Supplied records:
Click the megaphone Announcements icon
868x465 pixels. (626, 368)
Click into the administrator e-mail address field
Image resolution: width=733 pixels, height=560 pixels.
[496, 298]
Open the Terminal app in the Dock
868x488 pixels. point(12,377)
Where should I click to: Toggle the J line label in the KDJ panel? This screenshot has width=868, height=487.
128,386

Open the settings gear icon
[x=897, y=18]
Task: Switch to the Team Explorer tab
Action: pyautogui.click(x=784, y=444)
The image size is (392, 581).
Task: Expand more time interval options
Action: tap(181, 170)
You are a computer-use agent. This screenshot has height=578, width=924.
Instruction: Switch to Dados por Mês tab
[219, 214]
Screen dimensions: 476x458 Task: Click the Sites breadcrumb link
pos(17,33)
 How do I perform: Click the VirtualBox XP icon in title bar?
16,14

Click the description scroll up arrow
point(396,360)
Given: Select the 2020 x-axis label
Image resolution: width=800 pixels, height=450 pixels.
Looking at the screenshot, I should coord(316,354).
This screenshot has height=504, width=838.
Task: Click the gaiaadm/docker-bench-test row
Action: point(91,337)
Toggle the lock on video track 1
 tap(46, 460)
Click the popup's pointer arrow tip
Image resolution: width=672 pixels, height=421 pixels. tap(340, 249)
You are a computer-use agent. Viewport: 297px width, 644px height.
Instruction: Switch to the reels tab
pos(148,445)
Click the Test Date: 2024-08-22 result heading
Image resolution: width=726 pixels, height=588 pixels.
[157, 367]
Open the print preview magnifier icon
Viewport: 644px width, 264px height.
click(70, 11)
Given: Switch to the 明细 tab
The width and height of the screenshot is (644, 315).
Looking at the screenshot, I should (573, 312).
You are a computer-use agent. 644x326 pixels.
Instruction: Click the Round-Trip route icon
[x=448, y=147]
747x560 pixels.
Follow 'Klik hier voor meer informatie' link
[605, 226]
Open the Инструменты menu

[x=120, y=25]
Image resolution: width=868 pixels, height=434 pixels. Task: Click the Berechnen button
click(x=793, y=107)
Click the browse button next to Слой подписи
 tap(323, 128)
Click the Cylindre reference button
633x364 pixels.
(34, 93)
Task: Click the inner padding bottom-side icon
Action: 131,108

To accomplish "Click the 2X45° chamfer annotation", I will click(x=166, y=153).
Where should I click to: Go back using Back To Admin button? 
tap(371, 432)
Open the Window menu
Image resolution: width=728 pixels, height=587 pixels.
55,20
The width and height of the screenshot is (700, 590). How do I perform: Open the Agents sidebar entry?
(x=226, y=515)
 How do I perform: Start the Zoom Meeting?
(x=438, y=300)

Brief:
Reproduce the data shown above exactly, including every line.

Reply to the task:
Click the megaphone Announcements icon
868x465 pixels. (626, 368)
Click into the administrator e-mail address field
Image resolution: width=733 pixels, height=560 pixels.
[496, 298]
Open the Terminal app in the Dock
868x488 pixels. point(12,377)
Where should I click to: Toggle the J line label in the KDJ panel? This screenshot has width=868, height=487.
128,386

Open the settings gear icon
[x=897, y=18]
Task: Switch to the Team Explorer tab
Action: pyautogui.click(x=784, y=444)
The image size is (392, 581).
Task: Expand more time interval options
Action: tap(181, 170)
You are a computer-use agent. This screenshot has height=578, width=924.
Instruction: Switch to Dados por Mês tab
[219, 214]
Screen dimensions: 476x458 Task: Click the Sites breadcrumb link
pos(17,33)
 How do I perform: Click the VirtualBox XP icon in title bar?
16,14

Click the description scroll up arrow
point(396,360)
Given: Select the 2020 x-axis label
Image resolution: width=800 pixels, height=450 pixels.
Looking at the screenshot, I should coord(316,354).
This screenshot has height=504, width=838.
Task: Click the gaiaadm/docker-bench-test row
Action: point(91,337)
Toggle the lock on video track 1
 tap(46, 460)
Click the popup's pointer arrow tip
Image resolution: width=672 pixels, height=421 pixels. tap(340, 249)
You are a computer-use agent. Viewport: 297px width, 644px height.
Instruction: Switch to the reels tab
pos(148,445)
Click the Test Date: 2024-08-22 result heading
Image resolution: width=726 pixels, height=588 pixels.
[157, 367]
Open the print preview magnifier icon
Viewport: 644px width, 264px height.
click(70, 11)
Given: Switch to the 明细 tab
The width and height of the screenshot is (644, 315).
Looking at the screenshot, I should (573, 312).
You are a computer-use agent. 644x326 pixels.
Instruction: Click the Round-Trip route icon
[x=448, y=147]
747x560 pixels.
Follow 'Klik hier voor meer informatie' link
[605, 226]
Open the Инструменты menu

[x=120, y=25]
Image resolution: width=868 pixels, height=434 pixels. Task: Click the Berechnen button
click(x=793, y=107)
Click the browse button next to Слой подписи
 tap(323, 128)
Click the Cylindre reference button
633x364 pixels.
(34, 93)
Task: Click the inner padding bottom-side icon
Action: 131,108

To accomplish "Click the 2X45° chamfer annotation", I will click(x=166, y=153).
Where should I click to: Go back using Back To Admin button? 
tap(371, 432)
Open the Window menu
Image resolution: width=728 pixels, height=587 pixels.
55,20
The width and height of the screenshot is (700, 590). How do I perform: Open the Agents sidebar entry?
(x=226, y=515)
 How do I perform: Start the Zoom Meeting?
(x=438, y=300)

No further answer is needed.